Data to use »
*** Block opens ***
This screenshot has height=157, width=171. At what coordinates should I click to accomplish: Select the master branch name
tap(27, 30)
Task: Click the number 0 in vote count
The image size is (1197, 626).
*** Block closes ***
*** Block opens ***
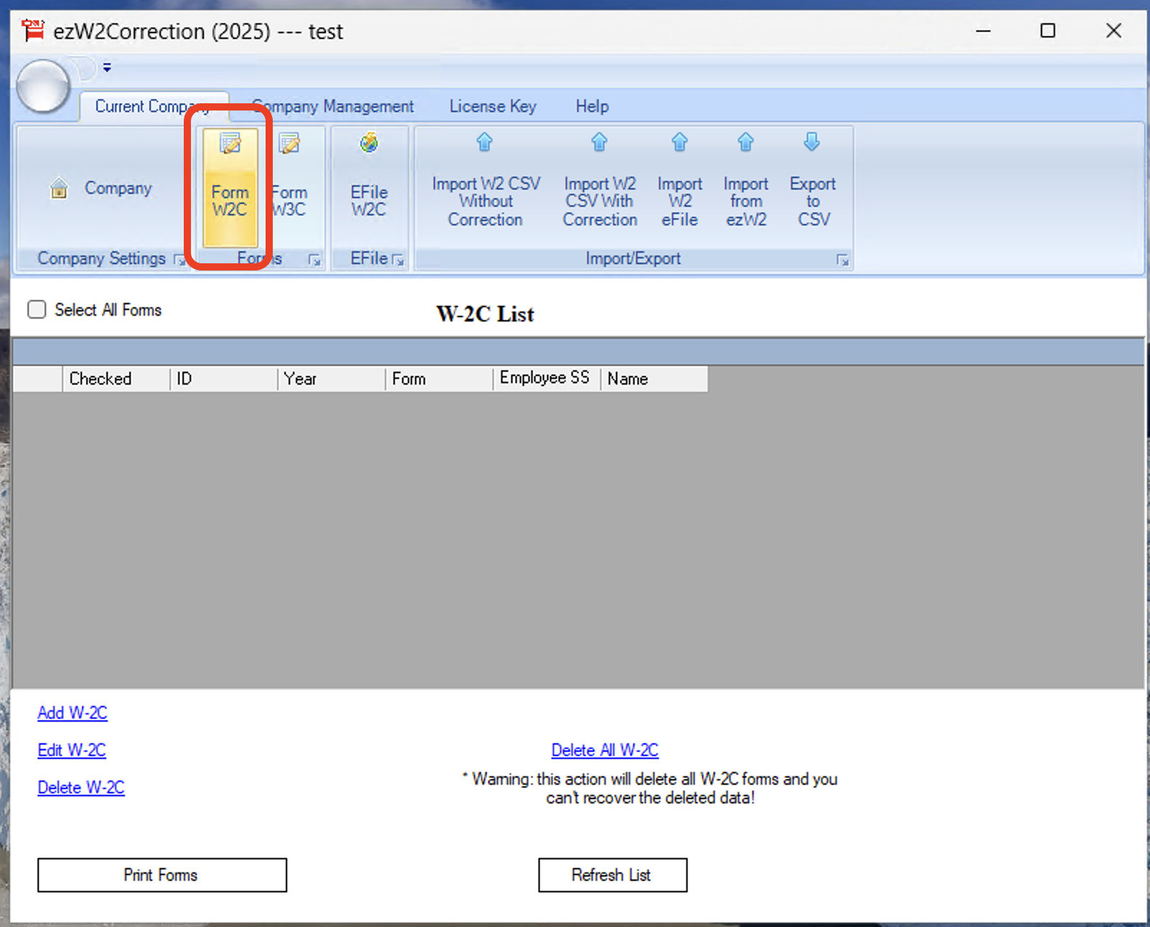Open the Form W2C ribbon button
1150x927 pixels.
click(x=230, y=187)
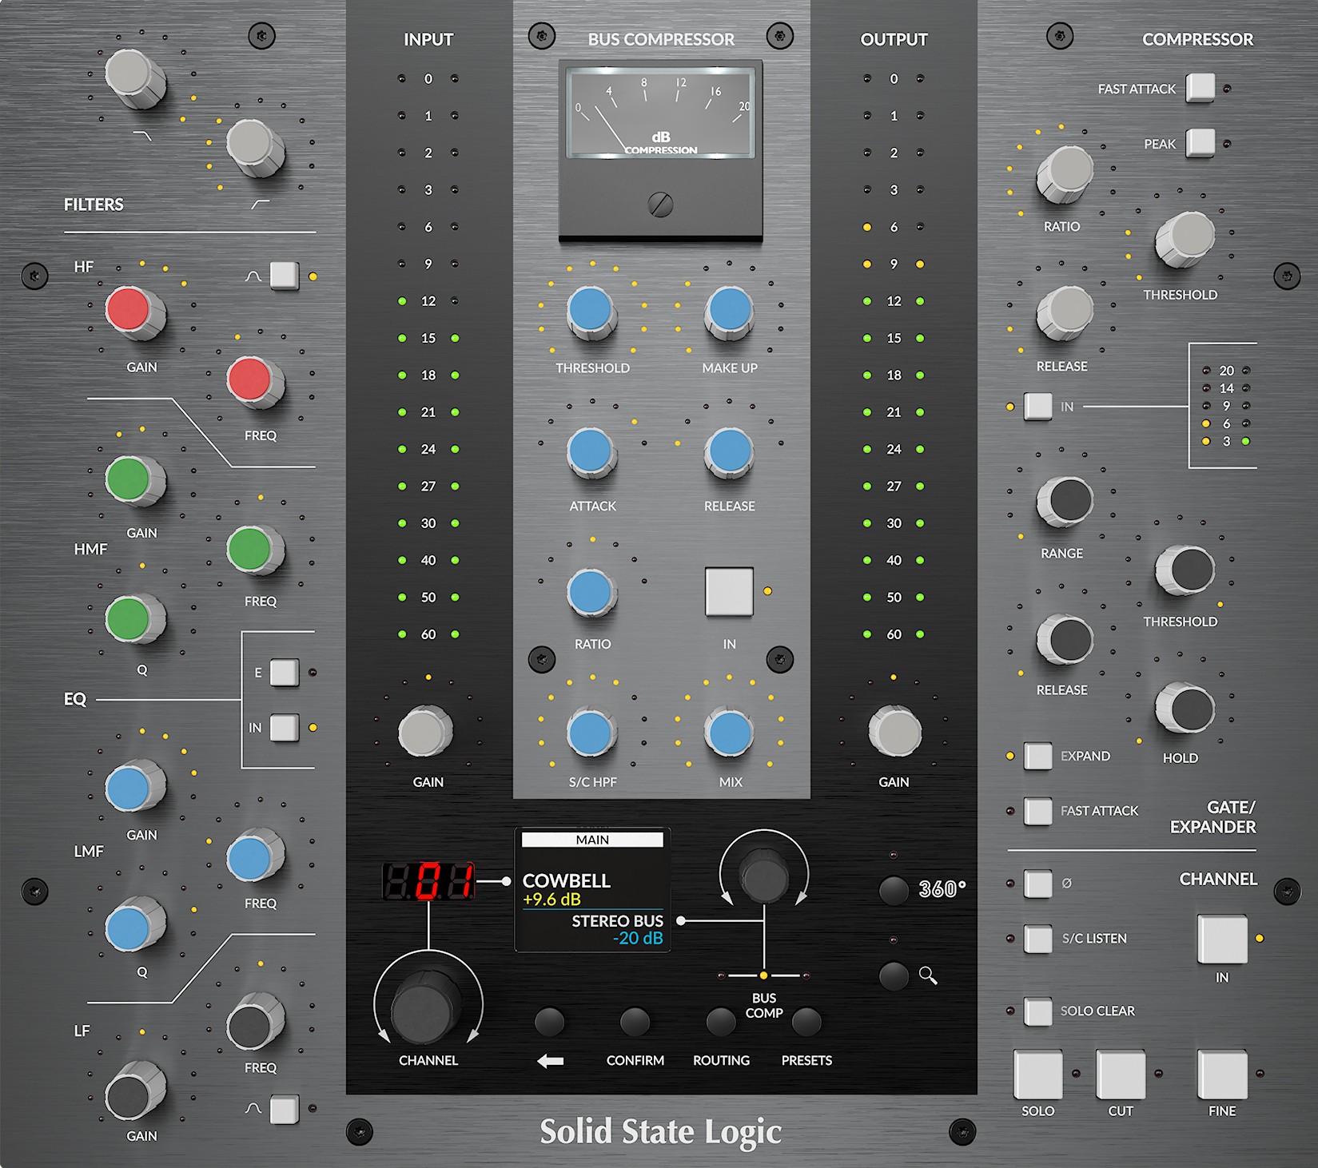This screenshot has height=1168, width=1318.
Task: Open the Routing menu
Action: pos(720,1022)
*** Block closes ***
*** Block opens ***
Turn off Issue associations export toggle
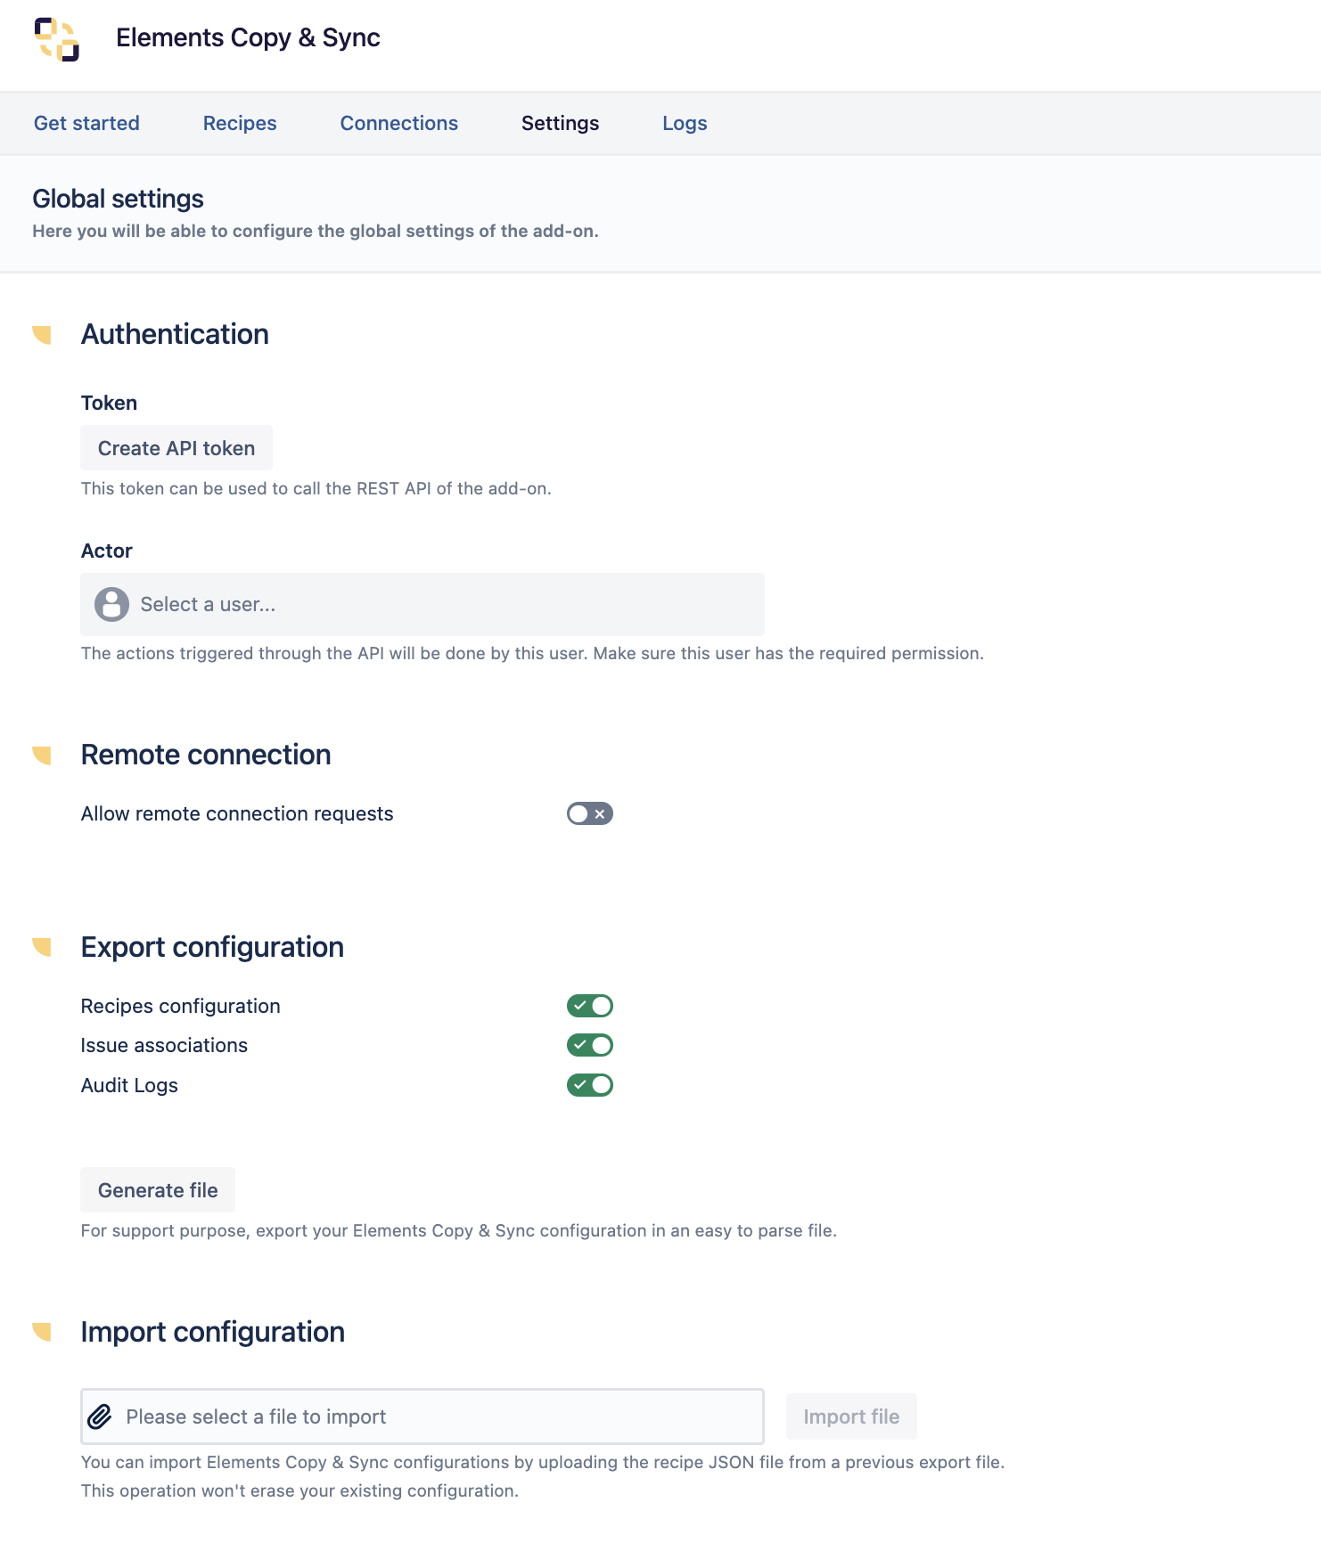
*** Block closes ***
Task objective » Within the material above, the line with "This screenshot has height=157, width=171." opens the range and the line with "The image size is (1197, 626)." closes it; reproduce that range word for word.

Problem solution »
This screenshot has height=157, width=171. At what coordinates should I click to accomplish: Select the master branch name
tap(27, 30)
Task: Click the number 0 in vote count
The image size is (1197, 626).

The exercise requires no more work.